We also believe in measuring everything you can. We're interacting with many APIs across many boxes. Statsd + graphite are the tools we use to understand what's happing at runtime.
Graphite has a lot of warts, but it's really powerful once you get used to it. There are plenty of pretty interfaces you can put over graphite, but nothing really matches it for ease of ad-hoc queries.
Typically I'll use graphite to view ad-hoc metrics and build reports. When I find I'm repeatedly viewing a particular graphite report then I'll "hard-code" it in gdash  for the rest of the team.
We use this combo to track thousands of separate metrics and we've been pretty happy with it so far.
Implementation was easy. statsd is pretty simple to deploy and graphite wasn't too difficult either. To add statsd reporting to your code, it's essentially one line to create the statsd socket, another line of code to declare each timer or counter, and another one to increment. I think more time was spent determining what name to give each metric than it was implementing it in this project.

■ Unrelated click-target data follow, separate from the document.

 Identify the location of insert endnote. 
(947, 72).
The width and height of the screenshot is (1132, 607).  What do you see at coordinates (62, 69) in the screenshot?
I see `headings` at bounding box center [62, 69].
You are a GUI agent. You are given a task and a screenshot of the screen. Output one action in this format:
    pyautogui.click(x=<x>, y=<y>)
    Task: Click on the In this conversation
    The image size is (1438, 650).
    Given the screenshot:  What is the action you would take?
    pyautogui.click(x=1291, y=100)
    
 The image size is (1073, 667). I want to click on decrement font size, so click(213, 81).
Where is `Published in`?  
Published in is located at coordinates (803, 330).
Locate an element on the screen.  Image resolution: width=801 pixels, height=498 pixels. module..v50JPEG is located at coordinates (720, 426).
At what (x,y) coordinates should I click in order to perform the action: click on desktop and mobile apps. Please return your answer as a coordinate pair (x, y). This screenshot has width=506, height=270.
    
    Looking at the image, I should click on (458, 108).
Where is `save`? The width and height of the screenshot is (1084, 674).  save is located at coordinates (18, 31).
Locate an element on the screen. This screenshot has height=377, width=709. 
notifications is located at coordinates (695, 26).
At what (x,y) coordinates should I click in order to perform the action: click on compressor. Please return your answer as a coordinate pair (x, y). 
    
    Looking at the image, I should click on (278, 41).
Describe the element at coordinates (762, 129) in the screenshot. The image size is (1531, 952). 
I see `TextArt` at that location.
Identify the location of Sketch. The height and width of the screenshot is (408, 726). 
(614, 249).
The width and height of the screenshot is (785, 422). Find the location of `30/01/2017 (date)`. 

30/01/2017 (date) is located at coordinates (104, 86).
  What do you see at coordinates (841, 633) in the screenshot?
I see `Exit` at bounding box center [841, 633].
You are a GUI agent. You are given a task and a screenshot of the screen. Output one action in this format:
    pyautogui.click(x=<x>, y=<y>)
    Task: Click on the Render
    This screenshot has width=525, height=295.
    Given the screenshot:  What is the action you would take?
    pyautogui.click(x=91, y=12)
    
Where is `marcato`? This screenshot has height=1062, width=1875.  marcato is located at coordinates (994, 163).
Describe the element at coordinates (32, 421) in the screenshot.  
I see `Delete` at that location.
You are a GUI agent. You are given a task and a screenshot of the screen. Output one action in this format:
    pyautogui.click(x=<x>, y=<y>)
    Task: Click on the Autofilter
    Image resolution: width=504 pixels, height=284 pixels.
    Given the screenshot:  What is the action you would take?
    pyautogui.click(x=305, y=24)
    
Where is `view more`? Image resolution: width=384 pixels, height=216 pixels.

Now that I'm at dotCloud, I'm working with a much larger distributed system and we use it here also. We liked it enough to build some statsd hooks onto our RPC layer we use for just about everything. Now every time a component makes a remote procedure call, a counter for that call is incremented and the response time is sent to statsd. It's been very useful for troubleshooting odd behaviors and correlating events across the platform.
As people who work with complex distributed systems, we can't know exactly what they're doing. We'll think we know, and sometimes we'll be close. Other times we'll think we know, and then we'll wake up at 2AM because something failed horribly. By being able to monitor the system's behavior (sometimes in gross detail), we can get a little closer to knowing what's really going on.